** START OF Recorded data **
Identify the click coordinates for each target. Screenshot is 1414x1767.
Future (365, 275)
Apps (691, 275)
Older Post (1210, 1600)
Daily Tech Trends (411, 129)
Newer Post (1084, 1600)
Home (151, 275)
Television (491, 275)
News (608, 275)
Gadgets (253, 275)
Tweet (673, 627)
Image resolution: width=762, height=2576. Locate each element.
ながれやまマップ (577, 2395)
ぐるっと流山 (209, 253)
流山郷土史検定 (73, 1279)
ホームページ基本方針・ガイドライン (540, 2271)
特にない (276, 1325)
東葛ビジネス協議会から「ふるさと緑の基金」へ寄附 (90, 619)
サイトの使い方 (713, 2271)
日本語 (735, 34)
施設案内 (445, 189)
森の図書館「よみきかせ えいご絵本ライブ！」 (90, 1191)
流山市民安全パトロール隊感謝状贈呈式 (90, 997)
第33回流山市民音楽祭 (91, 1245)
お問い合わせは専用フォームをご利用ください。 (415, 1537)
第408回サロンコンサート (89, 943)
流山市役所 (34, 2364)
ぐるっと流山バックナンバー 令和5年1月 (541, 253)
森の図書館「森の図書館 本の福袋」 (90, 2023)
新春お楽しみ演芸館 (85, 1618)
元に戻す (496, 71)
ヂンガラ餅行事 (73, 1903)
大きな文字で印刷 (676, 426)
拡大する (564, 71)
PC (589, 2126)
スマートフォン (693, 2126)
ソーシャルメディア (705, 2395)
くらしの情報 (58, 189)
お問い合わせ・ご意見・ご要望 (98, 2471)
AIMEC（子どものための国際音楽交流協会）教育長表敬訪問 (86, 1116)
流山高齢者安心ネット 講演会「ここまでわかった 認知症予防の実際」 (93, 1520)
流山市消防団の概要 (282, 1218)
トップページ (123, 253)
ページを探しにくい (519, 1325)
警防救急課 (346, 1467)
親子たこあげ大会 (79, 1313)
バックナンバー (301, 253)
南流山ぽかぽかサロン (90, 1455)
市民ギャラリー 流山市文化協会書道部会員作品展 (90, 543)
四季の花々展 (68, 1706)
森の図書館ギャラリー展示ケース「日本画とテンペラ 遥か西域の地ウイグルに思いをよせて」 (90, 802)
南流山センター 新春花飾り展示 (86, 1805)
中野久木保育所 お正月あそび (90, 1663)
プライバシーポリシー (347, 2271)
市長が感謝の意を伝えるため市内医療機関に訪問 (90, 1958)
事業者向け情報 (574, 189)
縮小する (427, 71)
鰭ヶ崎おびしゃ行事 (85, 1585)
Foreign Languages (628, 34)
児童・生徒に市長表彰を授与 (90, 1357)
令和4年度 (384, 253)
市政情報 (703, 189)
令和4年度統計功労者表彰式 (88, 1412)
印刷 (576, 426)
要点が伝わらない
** END OF Recorded data **
Stated exercise — Write out all the records again, swapping "Post" for "Entry" wherever it occurs and changing nothing else.

Complete answer —
Identify the click coordinates for each target. Screenshot is 1414x1767.
Future (365, 275)
Apps (691, 275)
Older Entry (1210, 1600)
Daily Tech Trends (411, 129)
Newer Entry (1084, 1600)
Home (151, 275)
Television (491, 275)
News (608, 275)
Gadgets (253, 275)
Tweet (673, 627)
Image resolution: width=762, height=2576. Locate each element.
ながれやまマップ (577, 2395)
ぐるっと流山 (209, 253)
流山郷土史検定 (73, 1279)
ホームページ基本方針・ガイドライン (540, 2271)
特にない (276, 1325)
東葛ビジネス協議会から「ふるさと緑の基金」へ寄附 (90, 619)
サイトの使い方 (713, 2271)
日本語 (735, 34)
施設案内 (445, 189)
森の図書館「よみきかせ えいご絵本ライブ！」 (90, 1191)
流山市民安全パトロール隊感謝状贈呈式 (90, 997)
第33回流山市民音楽祭 (91, 1245)
お問い合わせは専用フォームをご利用ください。 (415, 1537)
第408回サロンコンサート (89, 943)
流山市役所 (34, 2364)
ぐるっと流山バックナンバー 令和5年1月 (541, 253)
森の図書館「森の図書館 本の福袋」 (90, 2023)
新春お楽しみ演芸館 (85, 1618)
元に戻す (496, 71)
ヂンガラ餅行事 (73, 1903)
大きな文字で印刷 (676, 426)
拡大する (564, 71)
PC (589, 2126)
スマートフォン (693, 2126)
ソーシャルメディア (705, 2395)
くらしの情報 (58, 189)
お問い合わせ・ご意見・ご要望 (98, 2471)
AIMEC（子どものための国際音楽交流協会）教育長表敬訪問 (86, 1116)
流山高齢者安心ネット 講演会「ここまでわかった 認知症予防の実際」 (93, 1520)
流山市消防団の概要 (282, 1218)
トップページ (123, 253)
ページを探しにくい (519, 1325)
警防救急課 (346, 1467)
親子たこあげ大会 (79, 1313)
バックナンバー (301, 253)
南流山ぽかぽかサロン (90, 1455)
市民ギャラリー 流山市文化協会書道部会員作品展 (90, 543)
四季の花々展 (68, 1706)
森の図書館ギャラリー展示ケース「日本画とテンペラ 遥か西域の地ウイグルに思いをよせて」 (90, 802)
南流山センター 新春花飾り展示 (86, 1805)
中野久木保育所 お正月あそび (90, 1663)
プライバシーポリシー (347, 2271)
市長が感謝の意を伝えるため市内医療機関に訪問 (90, 1958)
事業者向け情報 (574, 189)
縮小する (427, 71)
鰭ヶ崎おびしゃ行事 (85, 1585)
Foreign Languages (628, 34)
児童・生徒に市長表彰を授与 (90, 1357)
令和4年度 (384, 253)
市政情報 (703, 189)
令和4年度統計功労者表彰式 (88, 1412)
印刷 (576, 426)
要点が伝わらない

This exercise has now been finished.